For centuries, groups of people who observed the Aurora Borealis believed that the lights were the work of gods and spirits. Many scientists from the past also made observations of the phenomenon, but the scientific reasoning behind the Northern Lights remained a mystery until 1896, when a Norwegian scientist named Kristian Birkeland proposed a theory about them. He suggested that they were caused by interactions between particles from the sun and the earth’s magnetic field. This was the first accurate explanation of the Aurora Borealis.
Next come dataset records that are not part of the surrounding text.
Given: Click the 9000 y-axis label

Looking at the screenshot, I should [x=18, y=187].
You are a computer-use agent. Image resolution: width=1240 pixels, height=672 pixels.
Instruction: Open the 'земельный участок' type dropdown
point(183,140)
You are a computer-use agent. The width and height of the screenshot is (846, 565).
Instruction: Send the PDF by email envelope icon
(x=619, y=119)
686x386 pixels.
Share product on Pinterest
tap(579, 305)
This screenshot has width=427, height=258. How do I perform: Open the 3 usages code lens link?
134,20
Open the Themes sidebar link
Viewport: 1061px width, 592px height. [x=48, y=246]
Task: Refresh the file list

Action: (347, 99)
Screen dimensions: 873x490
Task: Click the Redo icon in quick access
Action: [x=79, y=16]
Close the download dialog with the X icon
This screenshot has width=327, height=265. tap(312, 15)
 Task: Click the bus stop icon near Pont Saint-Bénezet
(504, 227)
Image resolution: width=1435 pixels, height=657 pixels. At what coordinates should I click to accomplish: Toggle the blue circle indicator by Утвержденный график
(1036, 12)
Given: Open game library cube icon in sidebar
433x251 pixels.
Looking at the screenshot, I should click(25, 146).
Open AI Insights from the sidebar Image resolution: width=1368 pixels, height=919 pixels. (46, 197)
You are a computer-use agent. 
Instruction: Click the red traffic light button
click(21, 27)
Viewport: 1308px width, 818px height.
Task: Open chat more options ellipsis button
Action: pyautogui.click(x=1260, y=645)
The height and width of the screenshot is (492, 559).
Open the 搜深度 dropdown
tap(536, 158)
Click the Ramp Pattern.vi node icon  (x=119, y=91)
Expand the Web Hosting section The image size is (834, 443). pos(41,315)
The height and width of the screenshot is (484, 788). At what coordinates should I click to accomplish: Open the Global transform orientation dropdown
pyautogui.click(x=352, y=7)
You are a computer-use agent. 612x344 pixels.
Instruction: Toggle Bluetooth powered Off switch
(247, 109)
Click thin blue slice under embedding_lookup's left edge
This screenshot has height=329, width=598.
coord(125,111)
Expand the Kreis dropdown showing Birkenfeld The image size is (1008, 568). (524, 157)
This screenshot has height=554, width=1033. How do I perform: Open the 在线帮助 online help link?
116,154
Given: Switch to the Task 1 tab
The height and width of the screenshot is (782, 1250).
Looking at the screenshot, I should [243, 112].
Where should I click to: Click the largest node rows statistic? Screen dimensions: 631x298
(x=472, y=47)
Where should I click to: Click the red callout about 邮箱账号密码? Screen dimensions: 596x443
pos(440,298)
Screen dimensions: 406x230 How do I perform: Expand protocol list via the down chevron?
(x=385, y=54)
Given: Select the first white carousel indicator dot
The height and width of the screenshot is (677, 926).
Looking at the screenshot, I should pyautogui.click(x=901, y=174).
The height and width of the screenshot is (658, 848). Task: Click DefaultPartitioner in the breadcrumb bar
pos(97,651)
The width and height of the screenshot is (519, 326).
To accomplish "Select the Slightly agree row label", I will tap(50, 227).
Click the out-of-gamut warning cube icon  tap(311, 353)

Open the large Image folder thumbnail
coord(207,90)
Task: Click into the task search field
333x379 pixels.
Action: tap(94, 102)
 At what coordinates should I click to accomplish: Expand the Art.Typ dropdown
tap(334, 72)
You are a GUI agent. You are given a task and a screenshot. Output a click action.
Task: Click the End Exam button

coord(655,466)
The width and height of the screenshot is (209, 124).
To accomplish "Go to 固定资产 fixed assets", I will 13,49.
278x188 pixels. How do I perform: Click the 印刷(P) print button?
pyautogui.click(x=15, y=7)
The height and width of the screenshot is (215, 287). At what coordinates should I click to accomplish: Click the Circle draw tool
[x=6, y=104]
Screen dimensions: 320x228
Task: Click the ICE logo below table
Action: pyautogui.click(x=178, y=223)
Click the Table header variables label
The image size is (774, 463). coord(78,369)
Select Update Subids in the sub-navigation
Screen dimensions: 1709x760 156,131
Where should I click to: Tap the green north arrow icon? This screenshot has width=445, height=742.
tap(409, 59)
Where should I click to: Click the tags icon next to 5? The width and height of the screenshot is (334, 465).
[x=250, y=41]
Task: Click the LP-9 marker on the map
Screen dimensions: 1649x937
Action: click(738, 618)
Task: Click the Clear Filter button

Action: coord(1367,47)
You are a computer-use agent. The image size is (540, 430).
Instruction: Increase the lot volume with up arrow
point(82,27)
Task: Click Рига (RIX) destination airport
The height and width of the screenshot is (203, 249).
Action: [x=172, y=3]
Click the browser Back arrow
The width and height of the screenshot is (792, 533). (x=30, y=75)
What causes us to see these lights? The Aurora Borealis is a result of the reaction between charged particles (particles that carry electricity) from the sun and atoms in the Earth’s atmosphere. Gas particles from the sun are thrown away from the sun’s atmosphere because of its rotation, and they are blown away from the sun and towards the earth because of solar wind (a constant flow of charged particles from the sun). Most gas particles from the sun are turned away by the earth’s magnetic field, but the magnetic field is weaker at the North Pole, so some particles enter the earth’s atmosphere. When these charged particles hit atoms in the earth’s atmosphere, they cause electrons (a charged particle within an atom) to move to a higher-energy state. This happens because the electron is “excited” by an outside energy, which, in this case, is the collision of particles. Eventually, the electrons drop back to a lower-energy state. As the energy level drops, the energy is released as a photon (light). The photons these electrons release is what we see as the Aurora Borealis.

If this is the reason we see the Aurora Borealis, why are there different colors of light? The answer is actually simple: Differences in color come from the types of gas particles colliding and where they collide. For example, a yellowish-green light is produced when gas particles from the sun hit oxygen atoms 60 miles above the earth’s surface. Red light is produced by oxygen atoms around 200 miles above the earth. When gas particles hit nitrogen atoms, blue or purplish-red light is released.

The Aurora Borealis has amazed people for centuries, and they continue to be a wondrous display of vibrant lights. With our knowledge of the science behind them, we have a greater understanding of the interactions between the sun and Earth.